# MATERIAL FOR THIS EXERCISE
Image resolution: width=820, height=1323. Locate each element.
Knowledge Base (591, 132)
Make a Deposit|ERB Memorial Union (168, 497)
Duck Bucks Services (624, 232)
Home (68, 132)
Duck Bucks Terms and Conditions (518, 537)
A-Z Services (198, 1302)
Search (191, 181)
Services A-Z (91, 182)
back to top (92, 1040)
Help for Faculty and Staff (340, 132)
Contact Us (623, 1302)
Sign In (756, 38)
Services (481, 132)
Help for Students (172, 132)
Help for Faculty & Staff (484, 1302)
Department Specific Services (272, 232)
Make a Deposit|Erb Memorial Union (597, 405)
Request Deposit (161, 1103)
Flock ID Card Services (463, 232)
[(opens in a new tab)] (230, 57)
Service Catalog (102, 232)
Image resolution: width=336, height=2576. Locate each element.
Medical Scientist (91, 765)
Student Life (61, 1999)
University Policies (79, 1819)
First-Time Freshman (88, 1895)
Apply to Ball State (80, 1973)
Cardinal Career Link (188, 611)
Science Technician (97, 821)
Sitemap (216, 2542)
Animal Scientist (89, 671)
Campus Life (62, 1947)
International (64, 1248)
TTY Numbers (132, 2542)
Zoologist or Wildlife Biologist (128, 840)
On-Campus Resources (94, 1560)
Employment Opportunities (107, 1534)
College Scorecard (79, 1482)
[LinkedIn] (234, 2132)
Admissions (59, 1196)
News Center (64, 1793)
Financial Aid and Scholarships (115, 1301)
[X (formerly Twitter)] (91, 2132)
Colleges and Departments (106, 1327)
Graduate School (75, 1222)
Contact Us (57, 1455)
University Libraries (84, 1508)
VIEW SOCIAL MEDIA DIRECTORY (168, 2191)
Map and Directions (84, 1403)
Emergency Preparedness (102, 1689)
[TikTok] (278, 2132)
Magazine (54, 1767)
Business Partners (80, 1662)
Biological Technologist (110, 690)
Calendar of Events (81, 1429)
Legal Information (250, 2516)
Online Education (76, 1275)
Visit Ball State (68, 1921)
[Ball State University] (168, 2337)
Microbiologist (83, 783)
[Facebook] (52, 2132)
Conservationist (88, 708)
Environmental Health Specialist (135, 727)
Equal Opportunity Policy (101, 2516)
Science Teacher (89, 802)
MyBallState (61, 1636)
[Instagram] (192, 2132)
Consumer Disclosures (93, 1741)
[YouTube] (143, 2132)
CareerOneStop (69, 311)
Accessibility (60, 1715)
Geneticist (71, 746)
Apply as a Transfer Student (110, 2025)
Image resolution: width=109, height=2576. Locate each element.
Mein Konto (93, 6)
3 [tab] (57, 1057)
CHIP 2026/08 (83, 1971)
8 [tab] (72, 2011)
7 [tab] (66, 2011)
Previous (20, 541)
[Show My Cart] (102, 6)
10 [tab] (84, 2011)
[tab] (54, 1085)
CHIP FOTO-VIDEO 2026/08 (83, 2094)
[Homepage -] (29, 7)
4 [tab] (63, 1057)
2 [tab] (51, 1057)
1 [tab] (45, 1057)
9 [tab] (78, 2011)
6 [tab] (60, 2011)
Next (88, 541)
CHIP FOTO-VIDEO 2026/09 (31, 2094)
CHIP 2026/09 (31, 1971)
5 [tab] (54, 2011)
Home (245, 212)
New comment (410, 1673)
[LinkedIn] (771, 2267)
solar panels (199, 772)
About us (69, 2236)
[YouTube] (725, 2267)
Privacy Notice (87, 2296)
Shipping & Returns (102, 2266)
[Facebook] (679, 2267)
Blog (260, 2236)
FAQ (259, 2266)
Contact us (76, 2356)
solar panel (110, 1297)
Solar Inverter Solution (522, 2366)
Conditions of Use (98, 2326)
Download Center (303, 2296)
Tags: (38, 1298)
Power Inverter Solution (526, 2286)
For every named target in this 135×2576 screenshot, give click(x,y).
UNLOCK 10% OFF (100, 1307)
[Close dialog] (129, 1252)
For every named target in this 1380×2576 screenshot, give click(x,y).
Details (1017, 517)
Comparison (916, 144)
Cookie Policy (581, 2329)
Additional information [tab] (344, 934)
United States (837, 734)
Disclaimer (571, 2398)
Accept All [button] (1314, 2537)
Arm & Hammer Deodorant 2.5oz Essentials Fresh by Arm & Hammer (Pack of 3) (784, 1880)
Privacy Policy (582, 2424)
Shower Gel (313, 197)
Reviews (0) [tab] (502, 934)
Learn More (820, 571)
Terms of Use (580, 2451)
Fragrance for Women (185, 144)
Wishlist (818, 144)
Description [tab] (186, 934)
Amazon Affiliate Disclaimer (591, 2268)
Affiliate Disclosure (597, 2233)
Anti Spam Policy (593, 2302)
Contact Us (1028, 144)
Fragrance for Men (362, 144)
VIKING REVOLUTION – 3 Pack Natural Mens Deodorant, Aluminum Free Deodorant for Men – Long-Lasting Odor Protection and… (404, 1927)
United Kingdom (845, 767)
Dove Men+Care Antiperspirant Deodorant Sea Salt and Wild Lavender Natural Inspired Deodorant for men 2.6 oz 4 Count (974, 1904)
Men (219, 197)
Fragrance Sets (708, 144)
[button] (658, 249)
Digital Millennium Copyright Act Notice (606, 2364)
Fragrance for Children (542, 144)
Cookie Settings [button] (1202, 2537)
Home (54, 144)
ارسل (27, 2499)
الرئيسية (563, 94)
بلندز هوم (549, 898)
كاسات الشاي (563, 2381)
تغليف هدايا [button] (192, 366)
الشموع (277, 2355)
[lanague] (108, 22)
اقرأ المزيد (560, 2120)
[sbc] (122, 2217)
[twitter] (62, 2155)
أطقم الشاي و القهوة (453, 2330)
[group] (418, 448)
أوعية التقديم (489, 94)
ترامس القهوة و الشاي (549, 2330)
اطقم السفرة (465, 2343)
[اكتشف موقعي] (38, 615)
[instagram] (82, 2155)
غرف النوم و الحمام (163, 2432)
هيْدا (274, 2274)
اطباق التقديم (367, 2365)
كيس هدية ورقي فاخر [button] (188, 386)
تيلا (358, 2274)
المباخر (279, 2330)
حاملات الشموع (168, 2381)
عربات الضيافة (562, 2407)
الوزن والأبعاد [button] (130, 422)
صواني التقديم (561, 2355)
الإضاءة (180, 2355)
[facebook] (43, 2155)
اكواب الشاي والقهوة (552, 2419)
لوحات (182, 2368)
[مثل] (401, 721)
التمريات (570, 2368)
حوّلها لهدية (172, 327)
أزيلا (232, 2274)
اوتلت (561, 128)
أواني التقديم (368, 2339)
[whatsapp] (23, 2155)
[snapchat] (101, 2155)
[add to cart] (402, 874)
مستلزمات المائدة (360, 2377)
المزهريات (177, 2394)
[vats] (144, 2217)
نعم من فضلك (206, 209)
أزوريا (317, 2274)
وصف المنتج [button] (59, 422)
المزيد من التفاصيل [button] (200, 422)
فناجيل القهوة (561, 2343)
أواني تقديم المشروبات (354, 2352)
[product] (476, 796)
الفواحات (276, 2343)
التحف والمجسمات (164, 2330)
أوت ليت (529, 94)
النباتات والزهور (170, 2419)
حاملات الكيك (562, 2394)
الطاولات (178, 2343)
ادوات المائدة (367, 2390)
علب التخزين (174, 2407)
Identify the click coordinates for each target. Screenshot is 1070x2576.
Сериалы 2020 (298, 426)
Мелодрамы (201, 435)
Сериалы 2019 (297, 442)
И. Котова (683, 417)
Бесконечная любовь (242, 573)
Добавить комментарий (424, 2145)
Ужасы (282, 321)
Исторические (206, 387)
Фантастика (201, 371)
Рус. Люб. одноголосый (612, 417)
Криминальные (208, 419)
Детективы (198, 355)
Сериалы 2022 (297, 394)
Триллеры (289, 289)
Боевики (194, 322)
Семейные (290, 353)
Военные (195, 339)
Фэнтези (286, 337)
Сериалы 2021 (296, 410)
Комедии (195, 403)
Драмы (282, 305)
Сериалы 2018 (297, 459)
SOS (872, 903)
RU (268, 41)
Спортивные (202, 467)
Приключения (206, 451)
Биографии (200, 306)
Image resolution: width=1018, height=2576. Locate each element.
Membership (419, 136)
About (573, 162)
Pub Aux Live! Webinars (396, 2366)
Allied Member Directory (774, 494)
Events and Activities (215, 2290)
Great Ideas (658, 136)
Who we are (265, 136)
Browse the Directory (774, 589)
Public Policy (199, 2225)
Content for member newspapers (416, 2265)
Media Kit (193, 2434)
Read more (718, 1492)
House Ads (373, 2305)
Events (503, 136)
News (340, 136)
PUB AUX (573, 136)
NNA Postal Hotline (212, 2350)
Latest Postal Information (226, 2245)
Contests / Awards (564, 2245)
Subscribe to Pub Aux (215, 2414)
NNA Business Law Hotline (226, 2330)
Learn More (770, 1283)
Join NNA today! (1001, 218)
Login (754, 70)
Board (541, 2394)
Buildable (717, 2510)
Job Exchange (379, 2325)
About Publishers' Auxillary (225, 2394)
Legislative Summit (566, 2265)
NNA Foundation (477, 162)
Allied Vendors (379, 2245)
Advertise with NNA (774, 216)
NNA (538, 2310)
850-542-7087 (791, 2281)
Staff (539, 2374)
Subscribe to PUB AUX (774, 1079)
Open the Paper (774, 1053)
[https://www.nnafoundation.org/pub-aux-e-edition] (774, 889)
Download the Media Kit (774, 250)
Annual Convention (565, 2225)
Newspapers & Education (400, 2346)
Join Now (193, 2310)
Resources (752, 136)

# TASK STATEMENT
Return, word for word, every line from the top of the entries down to the line that holds "Help for Students (172, 132)", both included.

# EXERCISE RESULT
Image resolution: width=820, height=1323. Locate each element.
Knowledge Base (591, 132)
Make a Deposit|ERB Memorial Union (168, 497)
Duck Bucks Services (624, 232)
Home (68, 132)
Duck Bucks Terms and Conditions (518, 537)
A-Z Services (198, 1302)
Search (191, 181)
Services A-Z (91, 182)
back to top (92, 1040)
Help for Faculty and Staff (340, 132)
Contact Us (623, 1302)
Sign In (756, 38)
Services (481, 132)
Help for Students (172, 132)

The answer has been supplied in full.